Source records:
================

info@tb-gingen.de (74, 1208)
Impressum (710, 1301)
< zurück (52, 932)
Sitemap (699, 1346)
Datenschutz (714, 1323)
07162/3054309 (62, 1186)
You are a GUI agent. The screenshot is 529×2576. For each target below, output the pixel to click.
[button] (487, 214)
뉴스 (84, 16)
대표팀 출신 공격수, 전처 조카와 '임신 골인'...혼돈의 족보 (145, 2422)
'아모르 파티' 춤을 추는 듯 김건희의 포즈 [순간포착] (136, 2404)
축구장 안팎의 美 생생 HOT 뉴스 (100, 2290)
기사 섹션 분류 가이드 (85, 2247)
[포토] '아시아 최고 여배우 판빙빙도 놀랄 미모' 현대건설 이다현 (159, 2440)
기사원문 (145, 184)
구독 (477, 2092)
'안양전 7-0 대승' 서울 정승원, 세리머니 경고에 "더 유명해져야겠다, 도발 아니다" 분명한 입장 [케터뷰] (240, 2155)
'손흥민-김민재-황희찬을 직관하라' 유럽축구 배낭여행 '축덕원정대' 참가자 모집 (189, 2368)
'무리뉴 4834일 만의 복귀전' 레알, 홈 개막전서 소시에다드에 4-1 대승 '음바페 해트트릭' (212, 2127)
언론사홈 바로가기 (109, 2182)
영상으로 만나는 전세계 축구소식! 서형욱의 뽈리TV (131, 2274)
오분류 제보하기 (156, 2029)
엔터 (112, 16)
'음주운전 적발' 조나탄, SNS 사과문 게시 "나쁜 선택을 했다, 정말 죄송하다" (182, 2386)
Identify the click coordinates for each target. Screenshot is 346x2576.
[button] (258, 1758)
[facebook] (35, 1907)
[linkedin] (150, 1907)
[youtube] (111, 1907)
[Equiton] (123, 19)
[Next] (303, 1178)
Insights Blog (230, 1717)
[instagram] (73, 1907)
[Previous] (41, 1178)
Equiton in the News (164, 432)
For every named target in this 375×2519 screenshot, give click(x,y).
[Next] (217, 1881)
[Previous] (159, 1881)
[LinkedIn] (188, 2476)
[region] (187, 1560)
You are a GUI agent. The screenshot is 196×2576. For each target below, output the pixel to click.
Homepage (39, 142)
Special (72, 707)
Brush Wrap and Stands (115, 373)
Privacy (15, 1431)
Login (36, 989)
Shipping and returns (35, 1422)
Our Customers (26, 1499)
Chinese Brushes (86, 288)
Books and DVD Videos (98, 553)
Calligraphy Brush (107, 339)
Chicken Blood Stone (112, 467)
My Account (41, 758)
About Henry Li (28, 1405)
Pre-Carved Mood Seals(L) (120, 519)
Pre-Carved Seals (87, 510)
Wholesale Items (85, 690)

================

Activity: Your reply should be the number of lines in the entries that contain "output", nothing more.

Result of the task: 2